SANTO DOMINGO, Dominican Republic

Mario Vargas Llosa spent months researching his new novel about the late Dominican dictator Rafael Trujillo, and found, 39 years after Trujillo's death, a society still haunted by his long dictatorship.

For much of last week, Vargas Llosa, the Peruvian novelist and essayist, has been in Santo Domingo both promoting and defending his new novel, "La Fiesta del Chivo" ("The Goat's Party"). He says the book, though fictional, represents the "human truth" of the dictatorship.

It is a version that many Dominicans, still struggling to solidify their democracy, are not comfortable with. The book has left many in this Caribbean nation of 8 million feeling a little exposed, a little embarrassed.

Trujillo governed the Dominican Republic from 1930 to 1961, when he was assassinated by a handful of conspirators.

"The iron curtain that we have covered ourselves with for decades has been broken," said Carlos Francisco Elias, a literary critic.

Trujillo's legacy was a series of authoritarian administrations, fraudulent elections and a culture that reveres strongmen - including Joaquin Balaguer, a close Trujillo aide who led the country on and off from 1962 through 1996, and who, at 93, is running again for president in May.

Visiting for the first time since the book was published, Vargas Llosa told a crowd of more than 800 that everything in the novel either had happened "or could have happened."

Vargas Llosa said it had pained him to learn that the family of Antonio de la Maza, one of the men who assassinated Trujillo, was unhappy.


"If I have admiration for any of the characters that figure in the novel, it is for the seven men who waited for Trujillo on the highway to San Cristobal and killed him there," Vargas Llosa said.

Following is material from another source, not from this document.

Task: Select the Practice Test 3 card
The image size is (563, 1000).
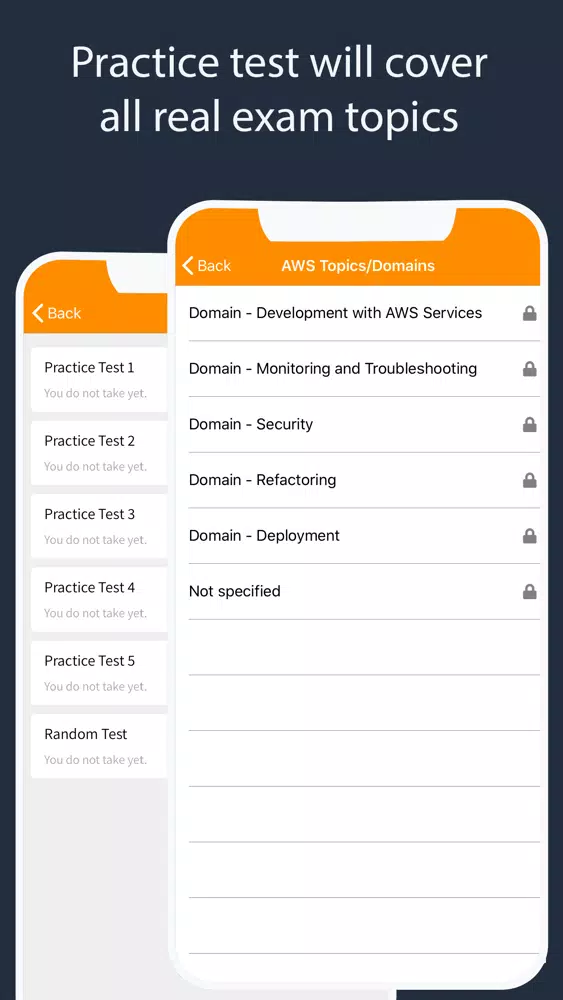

De la Maza's relatives bought an advertisement in the newspaper Hoy saying the novel would confuse younger generations who didn't live through "the system that asphyxiated us."

All of the conspirators have died.

A historian and former ambassador to the United States, Bernardo Vega, noted that none of the assassins' families had come to hear Vargas Llosa speak. "The families are not happy with the book because he treats them as humans who get drunk and cheat on their wives and have human weaknesses, rather than as the heroes we read about in history books," Vega said.

In Vargas Llosa style, "The Goat's Party" moves back and forth in time and place.

It begins with the fictionalized memories of a woman whose father had fallen out of favor with the regime and who had offered her to Trujillo to satisfy Trujillo's rumored passion for young girls.

Her memories are superimposed on the story of the dictator's assassins and of his final days. Scenes of the torture those men suffered in prison afterward are mixed with a portrait of the woman, Urania Cabral, visiting her father for the first time since her encounter in Trujillo's bedroom 35 years earlier.

Vargas Llosa also devotes a good bit of the book to Balaguer, his puppet president, describing how he had managed to stay in power. The author said he portrayed Balaguer as cold and calculating because he had come across that way in interviews and in "a good part of his works."

Balaguer has not publicly commented on the book.